Até 20 de fevereiro de 2010, a Galeria Mário Schenberg, do Complexo Cultural Funarte São Paulo, abriga a Cabana Extemporânea do Atelier do Centro. Pelo menos seis de seus 28 componentes se mudaram de mala e cuia ou, melhor dizendo, de mochila, iMac e celular, para o local. A Cabana Extemporânea faz parte da exposição Entorno de – Nos Limites da Arte – 2a Edição que inclui Da Terra ao Povo, mostra do grupo Mestres da Obra (Galeria Flávio de Carvalho), e a intervenção Café Vacance de Laura Huzak Andreato (Centro de Convivência Waly Salomão). Flávio de Carvalho? Mário Schenberg? Waly Salomão? A Funarte é outra.

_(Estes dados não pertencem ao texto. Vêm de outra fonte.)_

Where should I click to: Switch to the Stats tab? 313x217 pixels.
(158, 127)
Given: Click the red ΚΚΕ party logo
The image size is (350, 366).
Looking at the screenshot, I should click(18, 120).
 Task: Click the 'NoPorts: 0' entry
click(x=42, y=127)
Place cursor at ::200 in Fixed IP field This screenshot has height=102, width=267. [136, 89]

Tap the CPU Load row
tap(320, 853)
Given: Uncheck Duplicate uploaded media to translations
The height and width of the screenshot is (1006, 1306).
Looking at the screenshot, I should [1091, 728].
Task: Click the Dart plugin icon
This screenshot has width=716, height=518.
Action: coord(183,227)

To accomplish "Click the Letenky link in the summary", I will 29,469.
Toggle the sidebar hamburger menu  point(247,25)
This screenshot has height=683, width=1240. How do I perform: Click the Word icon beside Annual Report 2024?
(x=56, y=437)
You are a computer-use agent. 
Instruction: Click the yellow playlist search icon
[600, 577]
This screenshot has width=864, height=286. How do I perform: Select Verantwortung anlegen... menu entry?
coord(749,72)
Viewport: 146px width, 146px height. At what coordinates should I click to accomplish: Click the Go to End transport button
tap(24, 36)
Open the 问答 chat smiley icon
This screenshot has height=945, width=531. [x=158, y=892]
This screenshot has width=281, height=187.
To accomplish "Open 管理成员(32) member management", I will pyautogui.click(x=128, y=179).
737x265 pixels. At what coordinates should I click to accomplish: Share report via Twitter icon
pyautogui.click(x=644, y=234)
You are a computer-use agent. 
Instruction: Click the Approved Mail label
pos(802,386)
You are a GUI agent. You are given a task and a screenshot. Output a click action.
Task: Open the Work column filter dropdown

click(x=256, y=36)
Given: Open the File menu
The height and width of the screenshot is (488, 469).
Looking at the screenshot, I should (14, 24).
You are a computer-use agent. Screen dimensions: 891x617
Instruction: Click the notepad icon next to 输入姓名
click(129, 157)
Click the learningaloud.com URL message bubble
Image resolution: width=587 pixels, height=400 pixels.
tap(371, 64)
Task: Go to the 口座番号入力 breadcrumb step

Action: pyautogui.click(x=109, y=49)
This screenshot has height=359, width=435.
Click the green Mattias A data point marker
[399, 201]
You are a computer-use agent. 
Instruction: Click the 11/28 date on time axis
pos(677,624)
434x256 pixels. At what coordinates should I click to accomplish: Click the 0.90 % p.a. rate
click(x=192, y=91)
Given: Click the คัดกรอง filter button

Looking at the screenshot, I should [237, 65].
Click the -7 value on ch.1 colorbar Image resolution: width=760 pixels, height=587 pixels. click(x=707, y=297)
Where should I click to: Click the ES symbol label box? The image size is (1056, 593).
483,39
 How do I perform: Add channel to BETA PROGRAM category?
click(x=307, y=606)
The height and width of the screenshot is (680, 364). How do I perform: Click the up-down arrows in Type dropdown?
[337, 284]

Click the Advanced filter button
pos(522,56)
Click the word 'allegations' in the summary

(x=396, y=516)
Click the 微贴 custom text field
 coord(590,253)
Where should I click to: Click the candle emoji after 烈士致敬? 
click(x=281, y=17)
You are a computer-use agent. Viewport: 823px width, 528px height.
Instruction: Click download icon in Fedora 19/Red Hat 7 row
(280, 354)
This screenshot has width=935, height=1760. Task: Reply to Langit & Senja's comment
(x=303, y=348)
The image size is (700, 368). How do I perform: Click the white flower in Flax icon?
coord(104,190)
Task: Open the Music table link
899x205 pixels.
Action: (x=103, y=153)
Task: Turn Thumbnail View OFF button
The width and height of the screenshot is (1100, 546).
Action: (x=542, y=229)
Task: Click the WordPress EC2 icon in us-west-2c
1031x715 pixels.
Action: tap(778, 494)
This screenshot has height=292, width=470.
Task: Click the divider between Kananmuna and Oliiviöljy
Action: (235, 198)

Rubens Espírito Santo é o coordenador geral da Cabana Extemporânea. Quem entra na sala-galeria defronta-se com fogão, geladeira, cafezinho sendo feito, gente dormindo, músicos de fone diante de luzinhas. Mas não se trata de um caos hippie retrô, Living Theatre-Novos Baianos. Mesmo porque Espírito Santo atribui o nome da obra ao fato de “não ser contemporânea”. Talvez nem produza um objeto acabado. No dia 20 de fevereiro, eles simplesmente arrumarão suas coisas e irão embora. Rubens é um artista-pensador-professor cercado por alunos-discípulos-inventores. O importante para ele é amarrar a produção a um discurso intelectual. Tem sua lógica.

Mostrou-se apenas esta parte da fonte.